The Raspberry Pi!

I'm very excited about the Raspberry Pi. It was released in 2012 and was inspired by the famous BBC micro that many schools and children of the '80s used (although I had a Dragon 32 before begging my father to get the Beeb a few years later!).

Using computers such as my Dragon and BBC-B meant typing in commands using the BBC Basic programing langage - it would be many years before the Graphical User Interface (GUI) of Apple and Windows arrived - and as a result we all had to learn simple coding. This was usually done by laboriously copying line after line from a magazine in order to play a game. We soon learned that missing just one character would prevent it working and we became very good at checking for errors, either that or we'd throw the magazine across the room and watch Grange Hill instead!

The BBC-B Micro computer


As a result of this, lots of people went on to work in IT as coders and helped to create the hugely succesful industry that we have today. However, as computers have become ever easier to use, fewer people are learning to code, because they don't need to, and this has become a worry.

To counter this, coding is now part of the curriculum in primary schools and we have lots of websites with information for teachers on how to teach coding. These can of course all be done on our normal computers, latops, tablets etc. but what is exciting about the Raspberry Pi I think, is that it's such a simple and small machine. You see the lines of code appear when you start it up and it doesn't even have a case, it's just the bare circuit board, and that's interesting and exciting.

I spoke with a governor of a school recently who felt that buying Raspberry Pi's for the pupils was unnecessary as thay could learn to code using their laptops and that if they wanted to see a printed circuit board, they could remove the back of a computer and show them one.
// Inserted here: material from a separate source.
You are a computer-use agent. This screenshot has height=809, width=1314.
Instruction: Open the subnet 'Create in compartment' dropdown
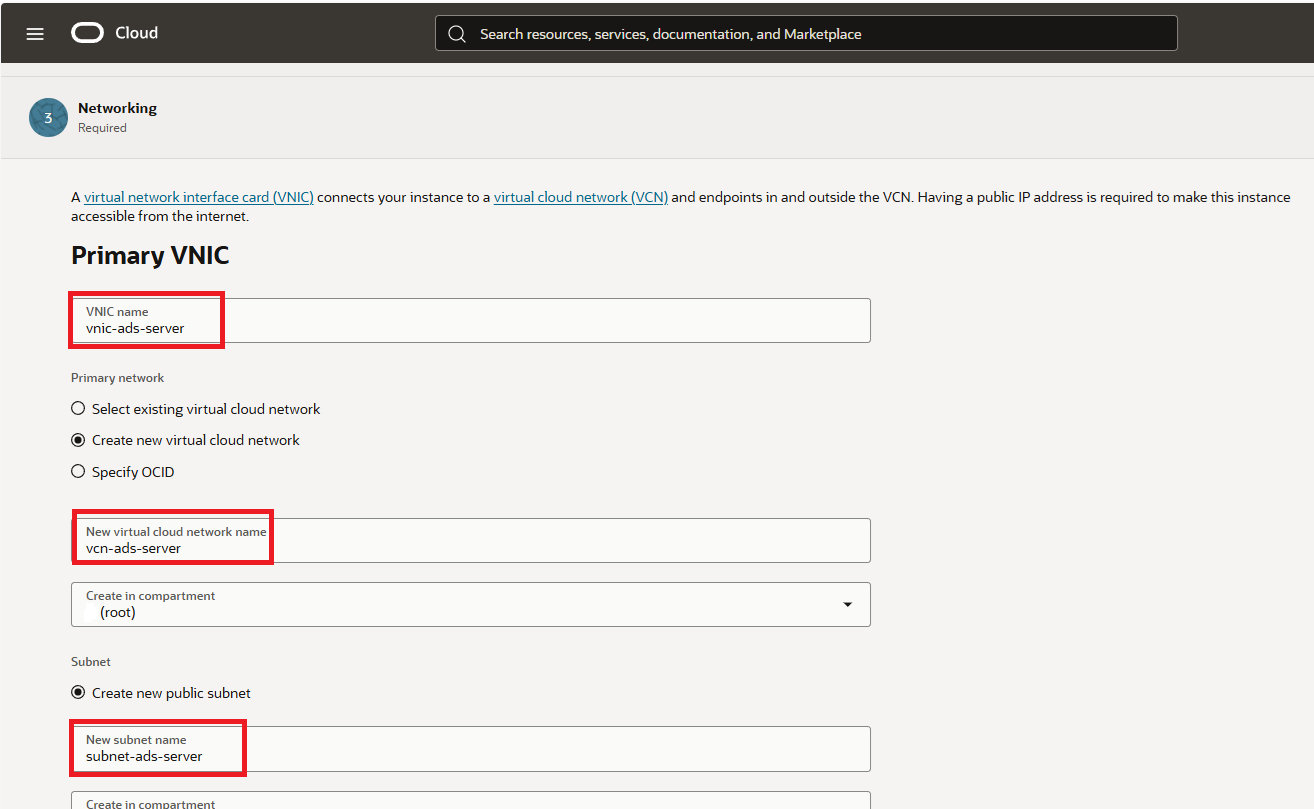click(x=470, y=801)
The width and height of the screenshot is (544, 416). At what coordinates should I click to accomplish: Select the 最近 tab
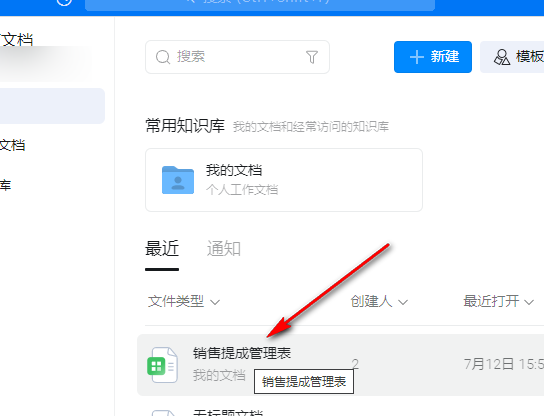162,249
But for me this goes against the whole point of it - you can hold it in your hands and you can attach all sorts of sensors to it; you can design and build your own case for it and being so small allows it to be placed in areas that you couldn't do with other computers, such as above a door for an automated "Welcome home!" message.

Raspberry Pi Rover

At around £20 it can become the brain of an "Internet of Things" device and perform a single task; it can powered by batteries and from there it can become the brain of a robot or car or digital camera etc. as well.

There are already thousands of websites devoted to the Raspberry Pi with loads of ideas for every level of skill and I can't encourage you enough to go out and get one.